Specialized therapeutic delivery, or use of pharmaceuticals and other biomaterials to target specific parts of the body or diseased tissue, has long been sought as an ideal way of treating human diseases. A recent article published in Nature Biomedical Engineering revealed an innovative strategy to engineer nucleus-free human mesenchymal stem cells (MSCs) for targeted delivery of therapeutics to disease site.1 MSCs have emerged as promising vehicles of therapeutic delivery.2,3 MSCs are undifferentiated pluripotent stem cells derived from areas such as bone marrow and adipose tissue.4,5 MSCs are sought after for their chemotaxis, or ability to home towards a chemical stimulus, and capacity for modification with elements such as chemoattractant receptors and adhesion molecules.1 These properties allow for site-specific and minimally-invasive therapeutic administration and treatment.
Despite these benefits, MSC usage has been limited by the size and variability of the cells. When administered through intravenous (IV) injection, MSCs are often trapped at small capillary beds (namely in the lungs) due to their large size. This means they do not always reach their target sites and instead accumulate in potentially hazardous areas.2 Additionally, MSCs may secrete undesirable byproducts and are known to differentiate unpredictably in vivo.1 Other closely-related vessels, such as cell-free delivery vehicles (CFDVs), avoid these pitfalls. However, CFDVs often lack chemotactic abilities and the resources to move to designated sites.1
In this recent article, Wang et al worked to overcome some of these drawbacks while preserving the beneficial qualities of MSCs.1 Their solution involves removing the nuclei from MSCs in a process known as enucleation. Enucleated MSCs are then equipped with chemoattractant receptors and endothelial-cell-binding molecules.

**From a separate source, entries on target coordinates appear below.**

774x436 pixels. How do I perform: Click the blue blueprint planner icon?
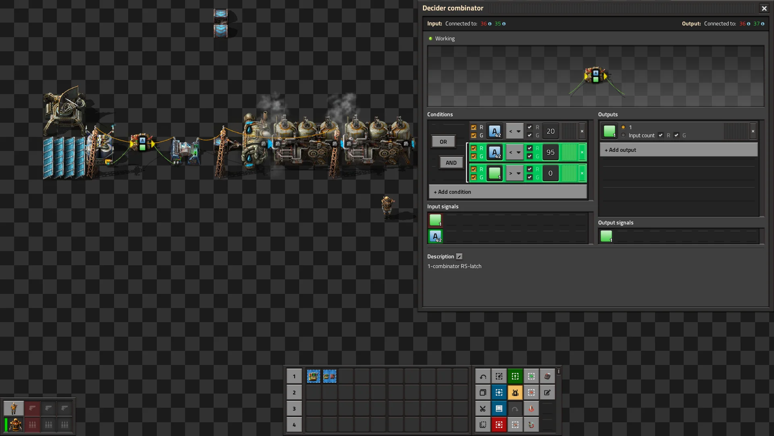pos(499,392)
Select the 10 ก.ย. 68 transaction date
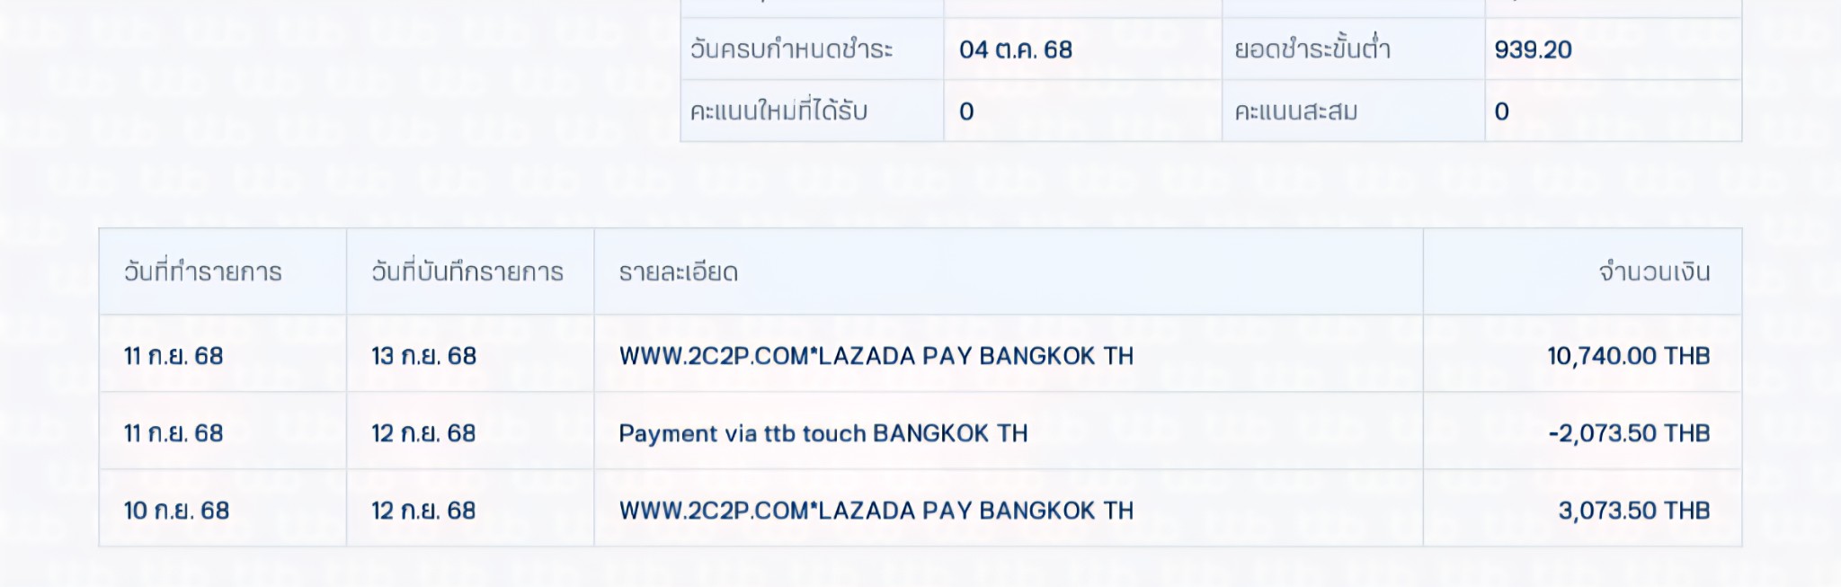1841x587 pixels. (176, 511)
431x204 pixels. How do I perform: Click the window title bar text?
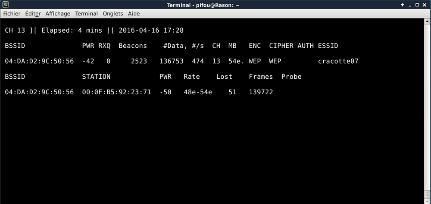click(x=209, y=5)
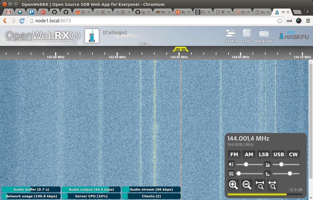Select the waterfall zoom in tool
Image resolution: width=313 pixels, height=200 pixels.
[233, 185]
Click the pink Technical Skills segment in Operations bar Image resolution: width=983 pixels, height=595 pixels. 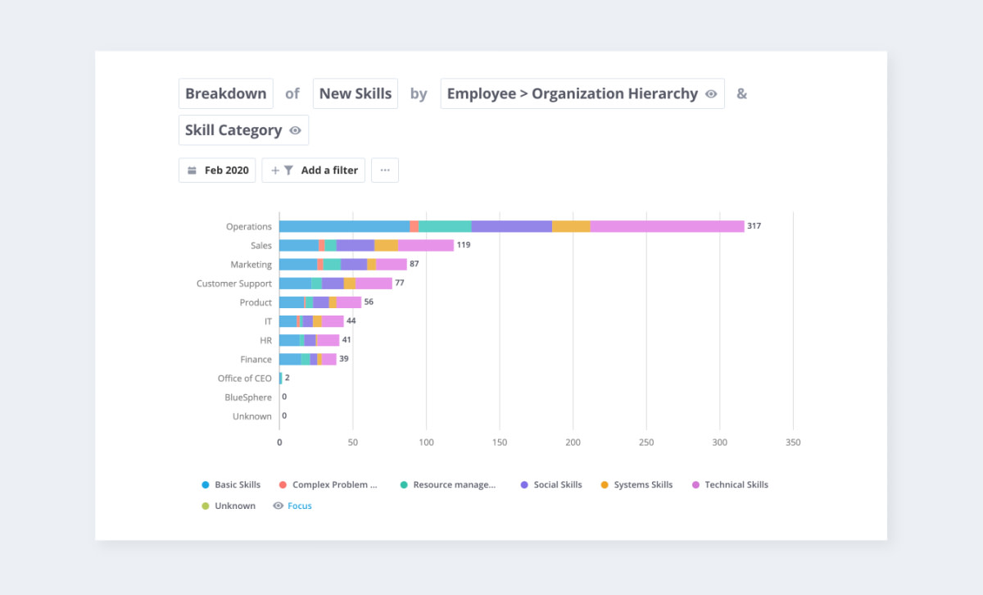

The authors hypothesized that these so-called “cargocytes” would retain many properties of unmodified MSCs while avoiding the aforementioned risks by adopting some characteristics of other CFDVs (Fig. 1).
Figure 1.
“Cargocyte” production through centrifugation and the attachment of additional molecules, enucleating the cells and optimizing them for delivery (top). Cells are then injected in vivo where they migrate through the bloodstream to the target site (bottom).
The authors first tested whether cargocytes would retain homing and mRNA transcription properties of MSCs. They transfected both hTERT-immortalized adipose-derived MSCs (hT-MSCs) and their derived cargocytes with Gaussia luciferase mRNA. Transfected cargocytes secreted the resultant proteins at levels comparable to regular hT-MSCs, suggesting that cargocytes can still home and, if given exogenous mRNA, can secrete therapeutic proteins as expected.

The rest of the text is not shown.